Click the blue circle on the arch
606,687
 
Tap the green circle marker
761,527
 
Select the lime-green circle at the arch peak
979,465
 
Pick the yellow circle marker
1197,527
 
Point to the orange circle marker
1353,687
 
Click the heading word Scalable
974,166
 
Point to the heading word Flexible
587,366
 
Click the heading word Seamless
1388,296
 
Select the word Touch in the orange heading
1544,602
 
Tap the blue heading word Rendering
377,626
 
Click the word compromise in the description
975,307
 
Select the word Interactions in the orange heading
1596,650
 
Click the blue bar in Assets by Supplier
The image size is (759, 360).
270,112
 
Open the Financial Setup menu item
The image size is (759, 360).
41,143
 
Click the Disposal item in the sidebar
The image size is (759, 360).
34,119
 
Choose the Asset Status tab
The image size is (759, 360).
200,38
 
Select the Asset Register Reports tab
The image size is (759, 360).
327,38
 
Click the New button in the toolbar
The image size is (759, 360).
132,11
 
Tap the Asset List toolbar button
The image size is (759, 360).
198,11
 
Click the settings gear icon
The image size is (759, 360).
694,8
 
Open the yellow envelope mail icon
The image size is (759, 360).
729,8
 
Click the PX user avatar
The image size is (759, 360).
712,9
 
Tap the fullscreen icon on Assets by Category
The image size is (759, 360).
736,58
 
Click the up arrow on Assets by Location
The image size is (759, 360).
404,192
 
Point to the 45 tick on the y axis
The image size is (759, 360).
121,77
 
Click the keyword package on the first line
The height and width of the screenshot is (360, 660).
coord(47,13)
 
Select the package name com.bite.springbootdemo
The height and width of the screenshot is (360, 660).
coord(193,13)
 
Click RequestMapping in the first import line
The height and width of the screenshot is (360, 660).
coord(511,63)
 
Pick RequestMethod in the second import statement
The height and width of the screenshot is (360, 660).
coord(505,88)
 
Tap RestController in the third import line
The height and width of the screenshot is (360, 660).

* [DIRECTIVE] Duplicate every line of the material above, keeping each one unchanged.

* [EXERCISE OUTPUT]
Click the blue circle on the arch
606,687
 
Tap the green circle marker
761,527
 
Select the lime-green circle at the arch peak
979,465
 
Pick the yellow circle marker
1197,527
 
Point to the orange circle marker
1353,687
 
Click the heading word Scalable
974,166
 
Point to the heading word Flexible
587,366
 
Click the heading word Seamless
1388,296
 
Select the word Touch in the orange heading
1544,602
 
Tap the blue heading word Rendering
377,626
 
Click the word compromise in the description
975,307
 
Select the word Interactions in the orange heading
1596,650
 
Click the blue bar in Assets by Supplier
The image size is (759, 360).
270,112
 
Open the Financial Setup menu item
The image size is (759, 360).
41,143
 
Click the Disposal item in the sidebar
The image size is (759, 360).
34,119
 
Choose the Asset Status tab
The image size is (759, 360).
200,38
 
Select the Asset Register Reports tab
The image size is (759, 360).
327,38
 
Click the New button in the toolbar
The image size is (759, 360).
132,11
 
Tap the Asset List toolbar button
The image size is (759, 360).
198,11
 
Click the settings gear icon
The image size is (759, 360).
694,8
 
Open the yellow envelope mail icon
The image size is (759, 360).
729,8
 
Click the PX user avatar
The image size is (759, 360).
712,9
 
Tap the fullscreen icon on Assets by Category
The image size is (759, 360).
736,58
 
Click the up arrow on Assets by Location
The image size is (759, 360).
404,192
 
Point to the 45 tick on the y axis
The image size is (759, 360).
121,77
 
Click the keyword package on the first line
The height and width of the screenshot is (360, 660).
coord(47,13)
 
Select the package name com.bite.springbootdemo
The height and width of the screenshot is (360, 660).
coord(193,13)
 
Click RequestMapping in the first import line
The height and width of the screenshot is (360, 660).
coord(511,63)
 
Pick RequestMethod in the second import statement
The height and width of the screenshot is (360, 660).
coord(505,88)
 
Tap RestController in the third import line
The height and width of the screenshot is (360, 660).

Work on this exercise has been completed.